2. Calculate a test statistic.
3. Calculate a p-value.
4. Summarize your findings in the context of the problem.

4. We can apply this to the example at hand.
1. State null and alternative hypotheses. In our population, the mean birth weight is unknown and represented by the Greek letter mu. We ask if there is sufficient evidence to conclude that mu exceeds 7 and a half pounds, or 120 ounces based on our sample. Our null hypothesis is to assume that mu is 120 while the alternative is to assume it is larger. In formal notation, H0: mu = 120
Ha: mu > 120

2. Calculate a test statistic. We should first check that our sample data is well summarized by a mean and standard deviation. If there is very strong skewness or any extreme outliers, methods based on normal sampling distributions will not be valid.

Given that examination of the data does not find these problems, the test statistic

z = (x-bar - mu) / (sigma / sqrt(n))

has a standard normal distribution when the null hypothesis is true. Unfortunately, we do not know the value of sigma. We can substitute in the sample standard deviation s. This adds variability to the denominator as well as the numerator, and the resulting sampling distribution is no longer standard normal. It has a t distribution with n-1 degrees of freedom. These distributions are symmetric, bell-shaped, and centered at 0 as the standard normal distribution is, but are more spread out. the extra spread decreases as the sample size increases.

The test statistic we use is

t = (x-bar - mu) / (s / sqrt(n))

For our data, t = (132 - 120) / (20/sqrt(16)) = 2.40.

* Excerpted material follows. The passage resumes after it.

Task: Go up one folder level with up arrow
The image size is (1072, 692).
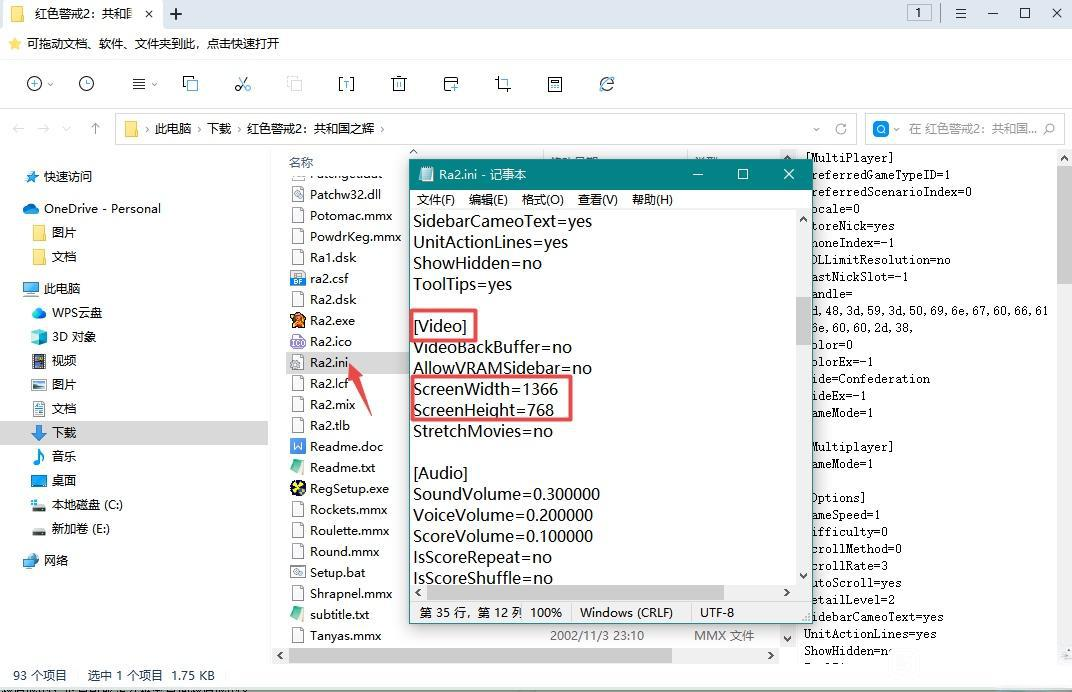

3. Calculate a p-value. For this one-sided alternative, the p-value is the area to the right of 2.40 under a t distribution with 15 degrees of freedom. From the t table with 15 degrees of freedom, we see that the area to the left of 2.249 is 0.98 and the area to the left of 2.602 is 0.99. Therefore the area to the left of 2.40 is between these values and the area to the right is between 0.01 and 0.02. With software, we could calculate this exactly as 0.0149.

4. Summarize your findings in the context of the problem. If the true population mean birth weight were 120 ounces, fewer than once in 50 samples would we get a sample mean as large as we observed. Because this is somewhat unlikely, a better explanation might be that the population mean birth weight is larger than 120 ounces.

5. What about alpha? Often times, users of hypothesis tests will compare p-values to fixed significance levels. A common choice is alpha=0.05. A p-value smaller than 0.05 is called "significant at the 5% level". At this significance level, one might reject the null hypothesis. We maintain that reporting a p-value gives a better description of the evidence against a null hypothesis than simply stating whether or not it is significant at the 5% level.

In the example, the result is not significant at the 1% level. A user of fixed significance levels would not reject the null hypothesis with this data. This does not mean, however, that there is strong evidence that the null hypothesis is actually true. It only means that the data was insufficient to rule out chance alone as the reason for a difference between the observed sample mean and the assumed population mean. You cannot prove the null hypothesis is true. You can say with high confidence that the true population mean is in a small interval containing an assumed value if you have sufficient data.